Im Gesicht des Zechprellers hat sich zunächst leises Erstaunen gezeigt. Mehr und mehr verzog sich dann sein Gesicht zu einem breiten Grinsen. Kaum, dass sein Gegenüber geendet hatte, brach er in schallendes Gelächter aus, so dass die übrigen Gäste schon wieder aufmerkten. Deshalb beruhigte er sich schnell und erwiderte, noch immer mit einem kaum zu unterdrückendem Lachen in der Stimme: 

"Journalist sind sie, von der Süddeutschen? Also das ist das Beste, was ich in meiner Laufbahn erlebt habe. Ich bin nämlich auch Journalist, ich schreibe für den Abendkurier. Und ich suche eine Story für die Wochenendausgabe über die Frage: 'Wie hilfsbereit sind die Bürger unserer Stadt in ungewöhnlichen Situationen'. Und da habe ich mir eben diese scheinbare Zechprellerei ausgedacht, natürlich mit der Restaurantleitung abgesprochen.

Also, dass ist zu komisch, da haben sich also zwei Journalisten ohne es zu wollen, gegenseitig hereingelegt. Ich fürchte, dass unsere Leser nun keine Story der von uns gedachten Art zu lesen bekommen werden. Allerdings, wenn wir die Story schreiben, die sich gerade hier abgespielt hat, ist sie wohl interessanter als die, die ich konstruieren wollte. Also, nichts für ungut, aber ich muss ins Büro zurück. Viel Glück für eine neue Story!"

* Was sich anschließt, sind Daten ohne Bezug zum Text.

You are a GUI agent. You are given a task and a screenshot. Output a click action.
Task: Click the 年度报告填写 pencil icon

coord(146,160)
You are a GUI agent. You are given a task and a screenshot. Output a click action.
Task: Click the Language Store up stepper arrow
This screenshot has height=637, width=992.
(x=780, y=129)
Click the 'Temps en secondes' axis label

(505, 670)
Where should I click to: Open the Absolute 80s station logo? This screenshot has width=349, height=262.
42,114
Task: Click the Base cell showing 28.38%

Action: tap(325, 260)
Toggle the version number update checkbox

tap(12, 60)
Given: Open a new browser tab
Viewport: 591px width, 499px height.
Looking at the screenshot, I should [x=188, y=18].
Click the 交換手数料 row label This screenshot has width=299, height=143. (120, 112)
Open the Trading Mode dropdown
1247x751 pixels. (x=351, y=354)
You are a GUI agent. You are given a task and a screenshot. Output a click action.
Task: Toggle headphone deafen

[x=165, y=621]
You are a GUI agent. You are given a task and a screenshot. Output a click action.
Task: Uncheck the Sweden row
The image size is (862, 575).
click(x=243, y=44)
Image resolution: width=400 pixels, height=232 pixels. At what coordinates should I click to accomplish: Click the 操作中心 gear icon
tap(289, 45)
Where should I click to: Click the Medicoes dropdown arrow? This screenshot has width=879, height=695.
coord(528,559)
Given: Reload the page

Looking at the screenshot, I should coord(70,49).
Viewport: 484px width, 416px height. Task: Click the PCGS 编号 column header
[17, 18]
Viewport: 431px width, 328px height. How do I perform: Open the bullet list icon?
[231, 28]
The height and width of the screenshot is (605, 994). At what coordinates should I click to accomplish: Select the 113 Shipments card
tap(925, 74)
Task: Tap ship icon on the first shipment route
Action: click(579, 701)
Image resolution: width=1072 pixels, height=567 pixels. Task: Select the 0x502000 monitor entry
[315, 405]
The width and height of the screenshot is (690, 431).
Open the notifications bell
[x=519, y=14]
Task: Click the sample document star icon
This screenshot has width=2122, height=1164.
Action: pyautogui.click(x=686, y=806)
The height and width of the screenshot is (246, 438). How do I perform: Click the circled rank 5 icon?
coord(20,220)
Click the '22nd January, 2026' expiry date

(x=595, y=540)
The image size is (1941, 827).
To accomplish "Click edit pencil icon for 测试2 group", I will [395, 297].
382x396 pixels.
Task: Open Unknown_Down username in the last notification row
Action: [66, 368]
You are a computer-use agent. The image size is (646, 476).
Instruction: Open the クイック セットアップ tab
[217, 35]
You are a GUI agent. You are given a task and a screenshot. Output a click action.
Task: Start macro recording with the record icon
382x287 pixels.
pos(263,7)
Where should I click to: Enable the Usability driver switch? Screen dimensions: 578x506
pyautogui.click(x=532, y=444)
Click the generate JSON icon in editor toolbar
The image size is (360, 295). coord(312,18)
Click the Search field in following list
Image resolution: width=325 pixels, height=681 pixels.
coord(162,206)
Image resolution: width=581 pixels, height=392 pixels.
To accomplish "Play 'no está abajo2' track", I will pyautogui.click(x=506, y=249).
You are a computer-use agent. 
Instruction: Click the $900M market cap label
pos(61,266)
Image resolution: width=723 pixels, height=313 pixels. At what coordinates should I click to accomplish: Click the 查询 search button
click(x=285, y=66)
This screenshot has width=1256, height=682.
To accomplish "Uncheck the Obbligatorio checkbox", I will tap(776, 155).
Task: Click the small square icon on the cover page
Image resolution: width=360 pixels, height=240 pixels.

Damit verabschiedete sich der vermeintliche Zechpreller. Der Zurückgebliebene saß noch einen Augenblick nachdenklich lächelnd am Tisch, als der Kellner kam.
"Sie möchten sicher zahlen?" erkundigte sich dieser. 

"Nein, ich habe schon gezahlt, ich saß an dem Tisch dort drüben, dort hat mich ihr Kollege bedient und dort habe ich auch bezahlt." "Aber der Herr, der hier mit ihnen am Tisch saß, hat nicht bezahlt. Er sagte, dass sie...?"

"Schlitzohren, die von der Süddeutschen," murmelte der Angesprochene leise vor sich hin.
"Wie bitte?" fragte der Kellner zurück.

"Alles in Ordnung, ich zahle." Er blätterte 70 DM auf den Tisch. "Der Rest ist für sie," erklärte er und verließ mit einem Kopfschütteln das Lokal.